128 kbits/second is a lotta reduction in information than, say a raw CD (not including redundancy for error correction): 2 ch × 44100 sample/sec × 16 bits/word, which is 1378 kbits/second. More than 10 times more.
Now, I know about two mathematical processes that have been used for lossless encoding since ca. 1990. These would be Linear Predictive Coding to make a very good guess at what the next sample value will be, then coding only the difference between the actual sample value and the guess. If that difference is small, then fewer bits are needed to code it. And then entropy coding (like Huffman coding) can be used on the LPC difference data. White noise that’s uniform pdf (essentially what comes out of a good random number generator) will not compress this.

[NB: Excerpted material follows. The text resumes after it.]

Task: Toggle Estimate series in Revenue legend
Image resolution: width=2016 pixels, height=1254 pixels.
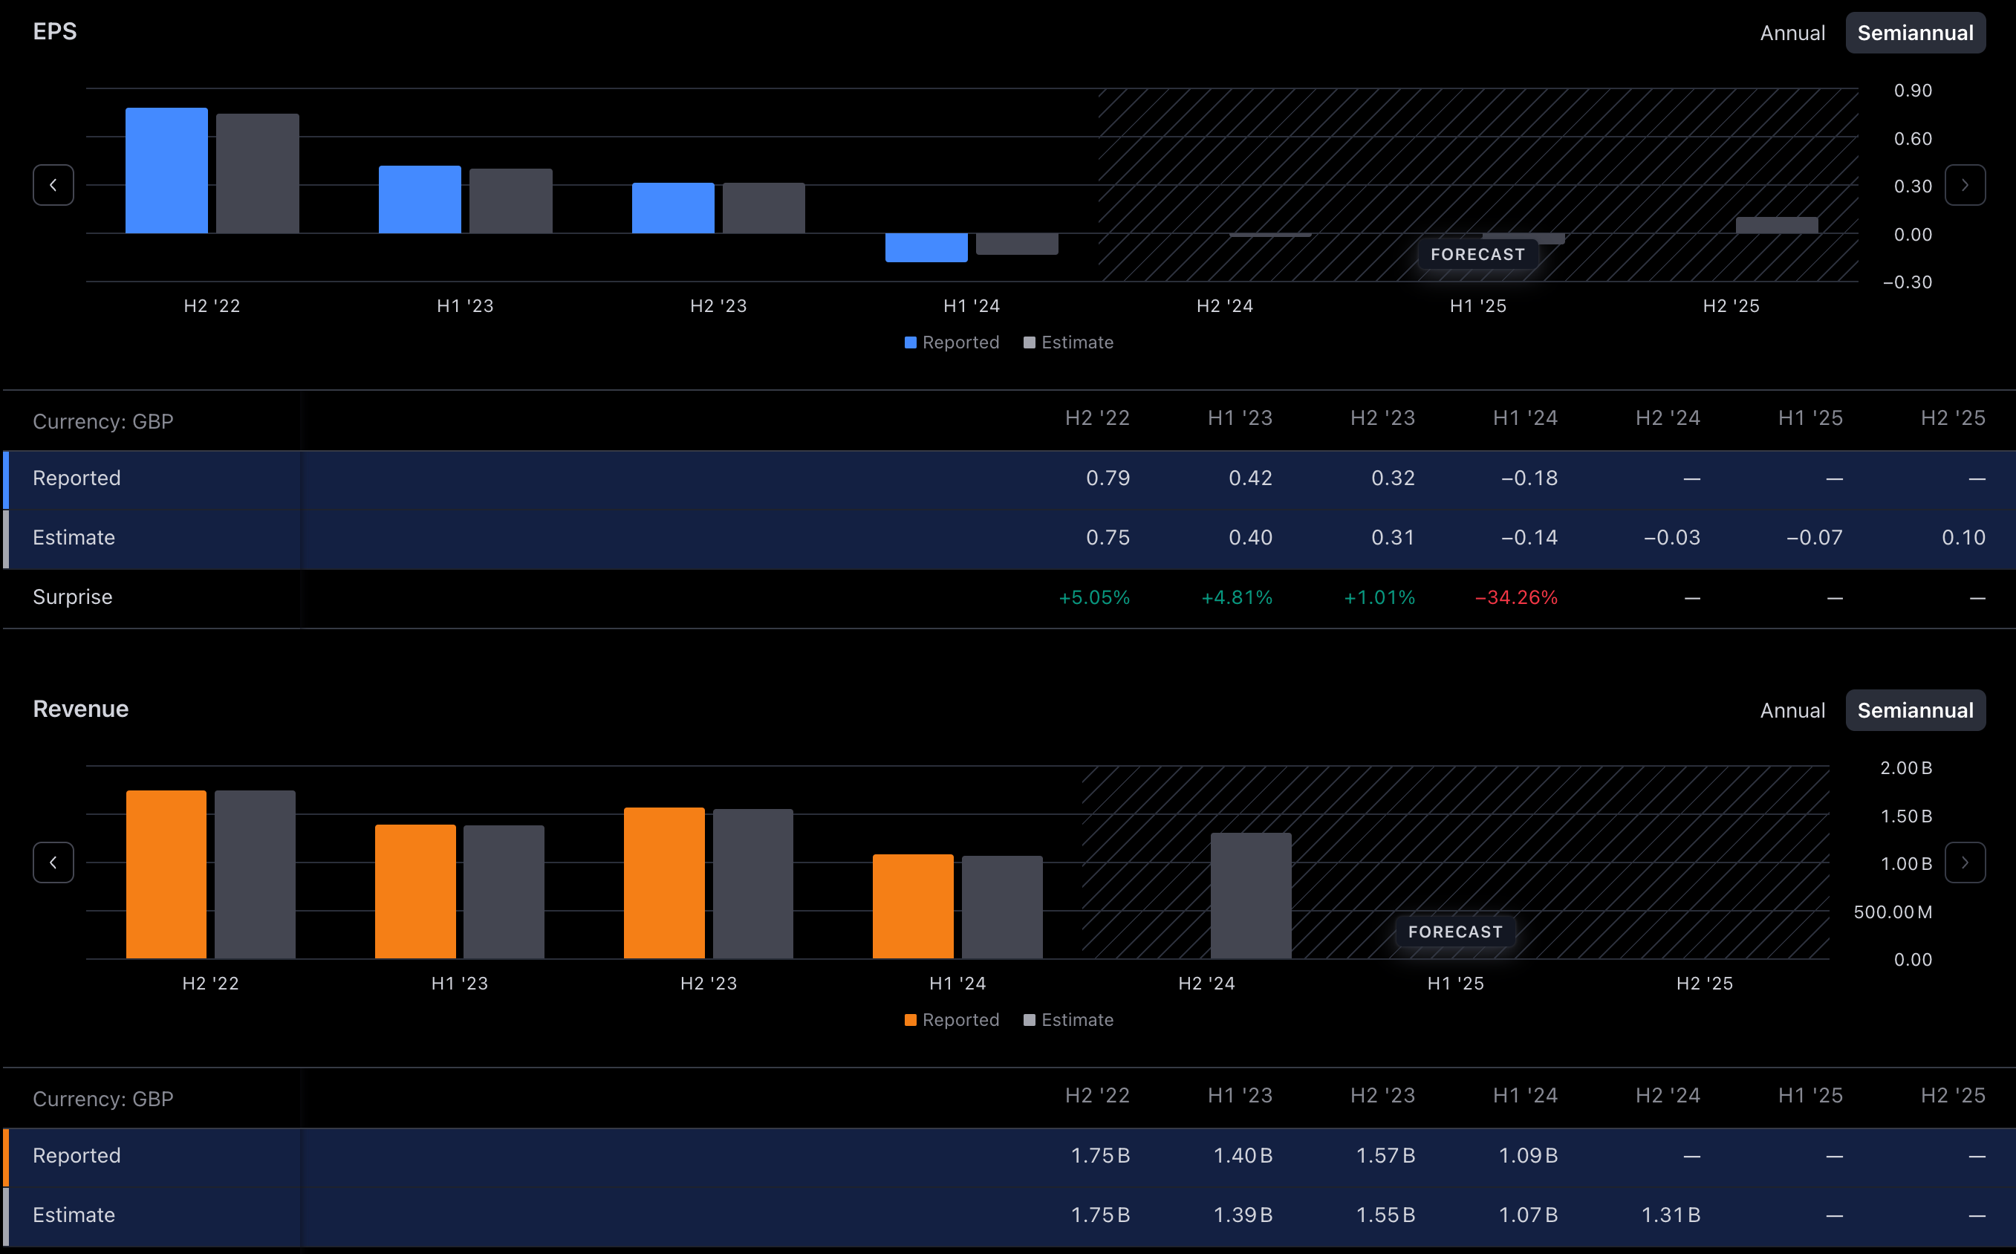Action: pyautogui.click(x=1068, y=1020)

But for bandlimited audio that has a meaningful predictable spectrum, you can maybe cut the required data to a third or a quarter. So I dunno how else FLAC does it. They might be bandsplitting like lossy algs do, and I know they separate the sound into independent frames, so all of the analysis and bit-allocation rules happen to a short snippet of audio with no regard to the adjacent snippets of audio.
There is Shannon Information Theory that sets a limit on how much you can losslessly compress something. And Gerzon and Craven sorta turned it around to say how many dB S/N ratio you can squeeze into a binary data stream.
But FLAC should sound exactly like if you just got the .wav file of the original and played it back through the same hardware and sound system. Once decoded, they should be exactly the same bits.